Chez TechSolutions, la croissance du cloud a poussé à examiner le potentiel du secteur, la rentabilité, la notoriété de la marque, la capacité à proposer des nouveautés. La matrice a mis en avant la solidité de la gamme « logiciels métiers », propice à des investissements appuyés. À l’inverse, les solutions « on premise » historiques, moins dynamiques, sont passées en retrait : la stratégie s’en est trouvée clarifiée.
Pour Valrhona, la matrice a souligné que la branche formation et tourisme était trop éloignée du cœur de métier chocolat. La direction a recentré ses efforts sur la gamme premium, support du développement, tout en ouvrant la réflexion sur les activités secondaires. La matrice, loin d’être une simple photo d’un instant, oriente la répartition des ressources et les repositionnements décisifs.

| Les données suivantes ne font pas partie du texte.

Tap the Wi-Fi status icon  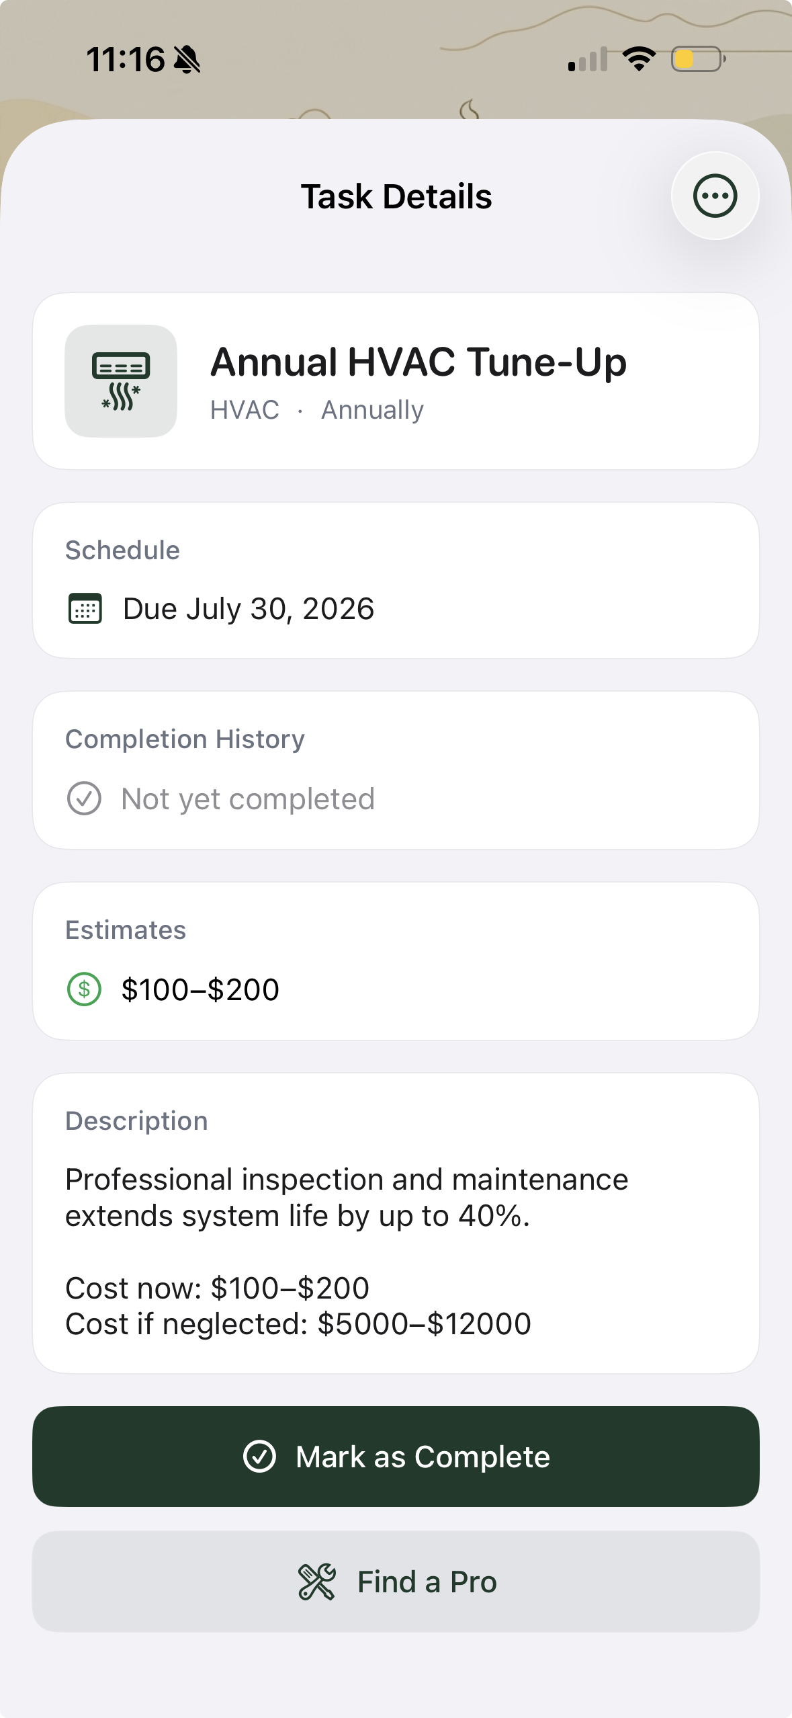click(x=639, y=59)
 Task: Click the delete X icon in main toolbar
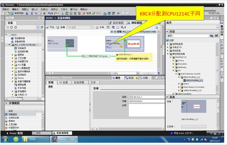[44, 13]
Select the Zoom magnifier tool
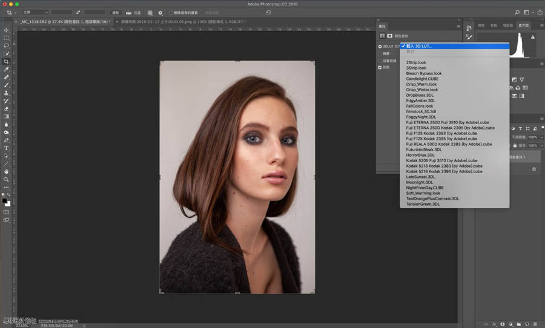This screenshot has width=545, height=328. (x=6, y=179)
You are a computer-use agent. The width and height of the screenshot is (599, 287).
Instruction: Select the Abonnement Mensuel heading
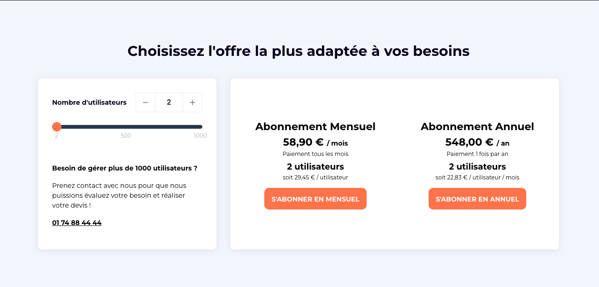(x=315, y=127)
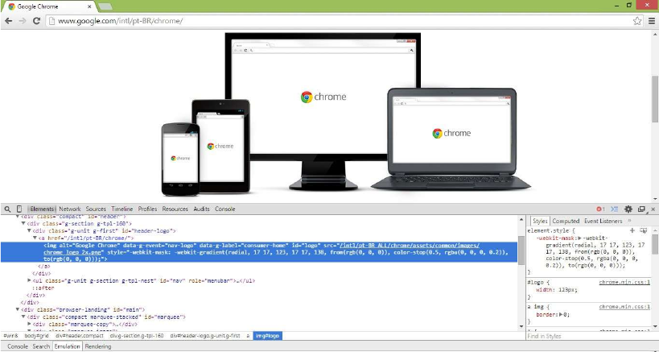The width and height of the screenshot is (659, 352).
Task: Open DevTools settings gear
Action: 628,209
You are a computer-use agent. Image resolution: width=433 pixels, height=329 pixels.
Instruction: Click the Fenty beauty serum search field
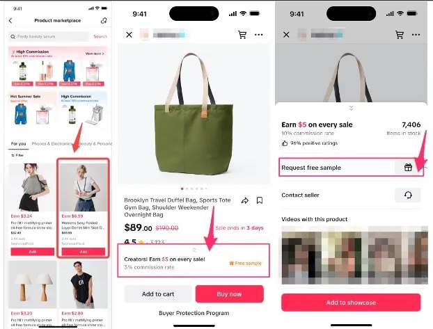click(x=49, y=36)
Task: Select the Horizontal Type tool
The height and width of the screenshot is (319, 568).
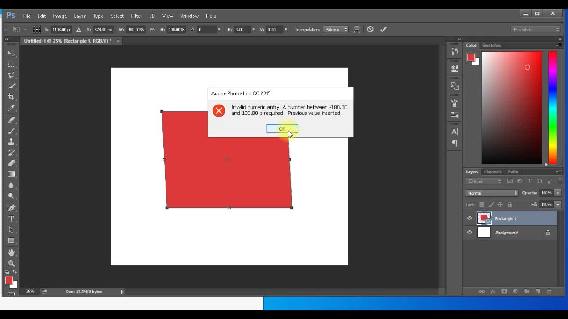Action: [x=11, y=219]
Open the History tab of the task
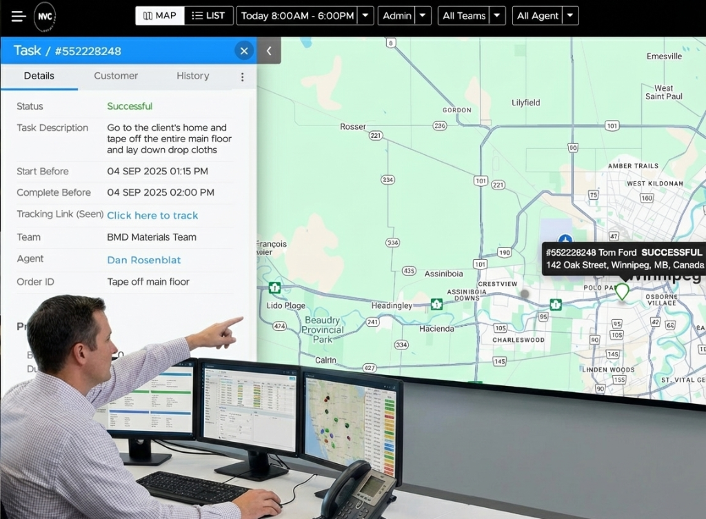This screenshot has height=519, width=706. (192, 77)
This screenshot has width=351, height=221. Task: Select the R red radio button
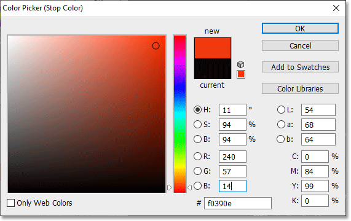(197, 157)
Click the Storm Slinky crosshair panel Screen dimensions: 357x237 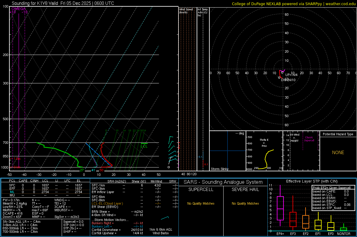tap(228, 151)
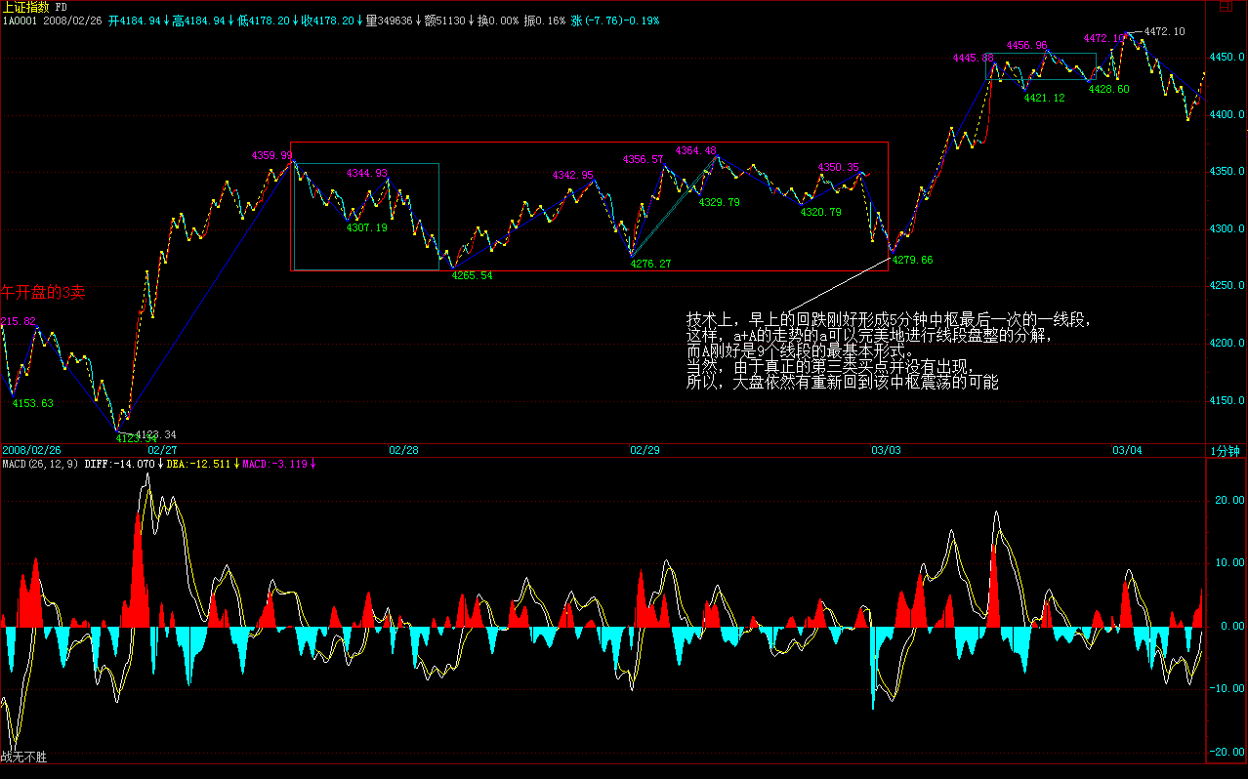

Pour donner tout son sens à l’outil, certaines règles priment : recueillir des données fiables, objectiver l’évaluation des critères, confronter les résultats en équipe. Cette méthode demande rigueur, exigence, mais elle permet d’arrêter des choix clairement assumés. La matrice McKinsey se démarque par sa capacité à relier analyse stratégique et passage à l’action concrète, pour transformer la complexité du portefeuille en décisions argumentées et adaptées au contexte.
À la clé : pas de solution miracle ni de vision toute faite, mais la possibilité d’avancer, étape après étape, dans la construction d’une stratégie assumée. Entre intuition et méthode, la matrice trace un itinéraire auquel chaque décideur donne un visage unique.